§ **Task statement**
When the line with "Select Browser Language in the dropdown" comes up, set it down and every later line to the end of the data, exactly and without pictures.

Pixel coordinate grounding data:
# # # #

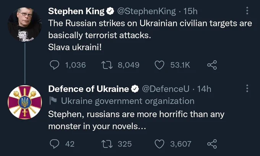Open Stephen King's profile picture
Screen dimensions: 260x156
[25, 24]
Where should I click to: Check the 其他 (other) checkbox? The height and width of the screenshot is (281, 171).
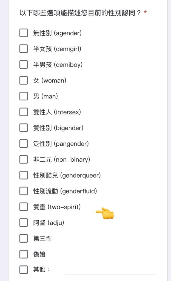tap(24, 269)
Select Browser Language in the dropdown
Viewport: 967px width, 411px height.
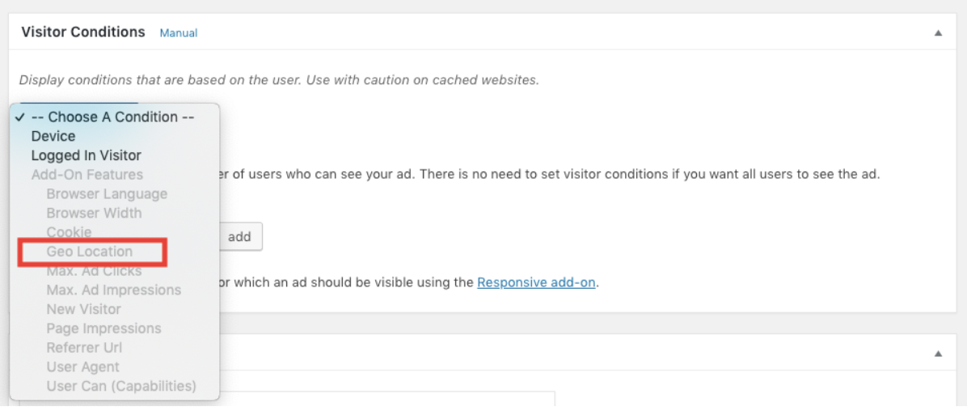point(107,194)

# # # #

§ **Task answer**
Select Browser Language in the dropdown
Viewport: 967px width, 411px height.
point(107,194)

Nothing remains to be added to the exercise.